Problematic configuration:

* systemd-resolved configuring the usual 127.0.0.53 on the host: we
  read that from /etc/resolv.conf

* --dns-forward specified with an unrelated address, for example
  198.51.100.1

We still want to forward queries to 127.0.0.53, if we receive one
directed to 198.51.100.1, so we can't drop 127.0.0.53 from our list:
we want to use it for forwarding. At the same time, we shouldn't
offer 127.0.0.53 to the guest or container either.
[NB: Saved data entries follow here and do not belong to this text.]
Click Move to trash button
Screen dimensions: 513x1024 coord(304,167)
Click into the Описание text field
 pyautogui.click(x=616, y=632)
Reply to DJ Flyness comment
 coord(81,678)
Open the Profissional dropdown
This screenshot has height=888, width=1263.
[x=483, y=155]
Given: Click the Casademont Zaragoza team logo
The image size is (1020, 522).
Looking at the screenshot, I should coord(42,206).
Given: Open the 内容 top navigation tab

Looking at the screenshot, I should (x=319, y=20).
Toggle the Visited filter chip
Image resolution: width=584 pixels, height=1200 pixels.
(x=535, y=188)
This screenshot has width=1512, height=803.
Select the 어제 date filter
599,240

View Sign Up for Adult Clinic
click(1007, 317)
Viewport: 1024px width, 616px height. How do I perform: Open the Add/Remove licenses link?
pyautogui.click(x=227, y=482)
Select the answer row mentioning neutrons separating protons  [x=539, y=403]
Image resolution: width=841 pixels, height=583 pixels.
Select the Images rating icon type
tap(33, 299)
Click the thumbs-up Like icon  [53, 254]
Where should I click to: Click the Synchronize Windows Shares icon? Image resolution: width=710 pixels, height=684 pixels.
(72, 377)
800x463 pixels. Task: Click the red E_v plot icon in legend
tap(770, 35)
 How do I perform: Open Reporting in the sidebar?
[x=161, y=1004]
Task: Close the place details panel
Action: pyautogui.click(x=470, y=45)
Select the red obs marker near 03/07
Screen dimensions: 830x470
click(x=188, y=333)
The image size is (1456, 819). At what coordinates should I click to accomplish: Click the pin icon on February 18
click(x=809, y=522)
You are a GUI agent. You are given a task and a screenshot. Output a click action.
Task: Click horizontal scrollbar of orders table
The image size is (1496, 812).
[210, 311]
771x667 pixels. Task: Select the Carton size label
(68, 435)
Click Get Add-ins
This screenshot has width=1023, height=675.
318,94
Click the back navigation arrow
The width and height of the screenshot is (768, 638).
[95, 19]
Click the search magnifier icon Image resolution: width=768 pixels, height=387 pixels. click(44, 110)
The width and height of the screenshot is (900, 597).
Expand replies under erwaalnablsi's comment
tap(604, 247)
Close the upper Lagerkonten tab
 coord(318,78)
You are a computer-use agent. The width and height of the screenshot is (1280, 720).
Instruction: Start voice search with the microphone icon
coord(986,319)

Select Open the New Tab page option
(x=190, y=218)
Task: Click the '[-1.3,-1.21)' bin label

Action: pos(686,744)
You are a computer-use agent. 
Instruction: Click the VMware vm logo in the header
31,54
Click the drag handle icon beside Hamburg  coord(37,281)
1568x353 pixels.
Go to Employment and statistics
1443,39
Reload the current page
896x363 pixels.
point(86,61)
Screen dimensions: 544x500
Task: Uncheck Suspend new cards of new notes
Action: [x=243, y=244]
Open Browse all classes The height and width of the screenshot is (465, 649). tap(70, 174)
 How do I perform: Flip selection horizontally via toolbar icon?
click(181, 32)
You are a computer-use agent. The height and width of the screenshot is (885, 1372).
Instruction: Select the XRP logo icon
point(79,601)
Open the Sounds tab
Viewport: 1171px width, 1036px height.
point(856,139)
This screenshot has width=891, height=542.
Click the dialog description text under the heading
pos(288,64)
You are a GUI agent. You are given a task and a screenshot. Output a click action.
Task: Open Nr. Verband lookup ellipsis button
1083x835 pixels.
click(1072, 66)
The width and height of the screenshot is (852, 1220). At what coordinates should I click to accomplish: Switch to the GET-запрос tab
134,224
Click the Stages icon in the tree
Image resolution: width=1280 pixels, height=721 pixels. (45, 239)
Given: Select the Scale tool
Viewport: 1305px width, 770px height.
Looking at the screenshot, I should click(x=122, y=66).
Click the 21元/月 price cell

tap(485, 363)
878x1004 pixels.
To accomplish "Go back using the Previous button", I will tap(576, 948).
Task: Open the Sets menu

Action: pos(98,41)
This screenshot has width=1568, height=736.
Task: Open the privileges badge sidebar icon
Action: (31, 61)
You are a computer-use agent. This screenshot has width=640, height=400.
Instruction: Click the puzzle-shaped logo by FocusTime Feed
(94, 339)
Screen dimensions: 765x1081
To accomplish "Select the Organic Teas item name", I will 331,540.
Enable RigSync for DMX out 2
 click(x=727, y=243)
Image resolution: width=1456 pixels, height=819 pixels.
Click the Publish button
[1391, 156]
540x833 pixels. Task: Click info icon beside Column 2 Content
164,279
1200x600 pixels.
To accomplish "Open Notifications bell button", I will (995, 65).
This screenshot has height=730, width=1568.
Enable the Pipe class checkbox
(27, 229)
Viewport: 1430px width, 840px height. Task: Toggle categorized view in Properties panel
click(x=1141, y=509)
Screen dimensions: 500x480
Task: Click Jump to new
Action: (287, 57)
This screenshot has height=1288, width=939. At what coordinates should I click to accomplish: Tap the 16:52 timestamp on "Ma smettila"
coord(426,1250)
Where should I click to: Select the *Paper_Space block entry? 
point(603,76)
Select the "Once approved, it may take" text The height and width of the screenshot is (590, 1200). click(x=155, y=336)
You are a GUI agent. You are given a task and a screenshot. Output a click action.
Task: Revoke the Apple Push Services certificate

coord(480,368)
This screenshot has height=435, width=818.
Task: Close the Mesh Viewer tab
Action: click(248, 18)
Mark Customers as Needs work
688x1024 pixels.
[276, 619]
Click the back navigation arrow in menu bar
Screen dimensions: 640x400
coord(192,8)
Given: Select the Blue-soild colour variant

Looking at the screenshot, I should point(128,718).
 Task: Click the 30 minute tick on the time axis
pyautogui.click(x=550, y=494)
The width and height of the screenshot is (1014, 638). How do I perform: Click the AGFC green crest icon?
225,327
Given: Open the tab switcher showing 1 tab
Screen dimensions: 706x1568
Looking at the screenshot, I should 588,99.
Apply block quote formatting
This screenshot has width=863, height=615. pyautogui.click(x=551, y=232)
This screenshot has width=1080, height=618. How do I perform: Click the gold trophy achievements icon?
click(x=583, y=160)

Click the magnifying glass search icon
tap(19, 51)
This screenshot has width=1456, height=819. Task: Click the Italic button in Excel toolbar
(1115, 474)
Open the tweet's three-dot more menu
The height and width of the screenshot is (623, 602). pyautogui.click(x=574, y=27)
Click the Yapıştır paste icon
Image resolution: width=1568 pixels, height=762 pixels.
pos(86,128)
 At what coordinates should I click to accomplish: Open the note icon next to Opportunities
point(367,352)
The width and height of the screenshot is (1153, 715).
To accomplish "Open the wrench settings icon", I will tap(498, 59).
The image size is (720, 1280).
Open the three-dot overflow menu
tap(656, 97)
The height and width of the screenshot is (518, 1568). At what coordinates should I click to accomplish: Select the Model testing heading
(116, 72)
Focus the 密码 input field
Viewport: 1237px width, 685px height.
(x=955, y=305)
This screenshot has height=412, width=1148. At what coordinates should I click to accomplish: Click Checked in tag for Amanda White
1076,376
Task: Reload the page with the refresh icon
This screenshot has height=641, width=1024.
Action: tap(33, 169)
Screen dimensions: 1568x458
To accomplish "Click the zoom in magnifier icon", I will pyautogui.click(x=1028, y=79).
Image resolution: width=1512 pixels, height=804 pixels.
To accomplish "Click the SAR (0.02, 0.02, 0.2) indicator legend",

With this change, I'm only covering the case of automatically
configured DNS servers from /etc/resolv.conf. We could extend this to
addresses configured with command-line options, but I don't really
see a likely use case at this point.

Signed-off-by: Stefano Brivio <sbrivio@redhat.com>
2022-11-04 12:04:32 +01:00
David Gibson
db07804d26 ndp: Use tap_icmp6_send() helper
We send ICMPv6 packets to the guest from both icmp.c and from ndp.c.  The
case in ndp() manually constructs L2 and IPv6 headers, unlike the version
in icmp.c which uses the tap_icmp6_send() helper from tap.c  Now that we've
broaded the parameters of tap_icmp6_send() we can use it in ndp() as well
saving some duplicated logic.

Signed-off-by: David Gibson <david@gibson.dropbear.id.au>
Signed-off-by: Stefano Brivio <sbrivio@redhat.com>
2022-10-19 03:34:53 +02:00
David Gibson
cb1edae3b5 ndp: Remove unneeded eh_source parameter
ndp() takes a parameter giving the ethernet source address of the packet
it is to respond to, which it uses to determine the destination address to
send the reply packet to.

This is not necessary, because the address will always be the guest's
MAC address.  Even if the guest has just changed MAC address, then either
tap_handler_passt() or tap_handler_pasta() - which are the only call paths
leading to ndp() will have updated c->mac_guest with the new value.

So, remove the parameter, and just use c->mac_guest, making it more
consistent with other paths where we construct packets to send inwards.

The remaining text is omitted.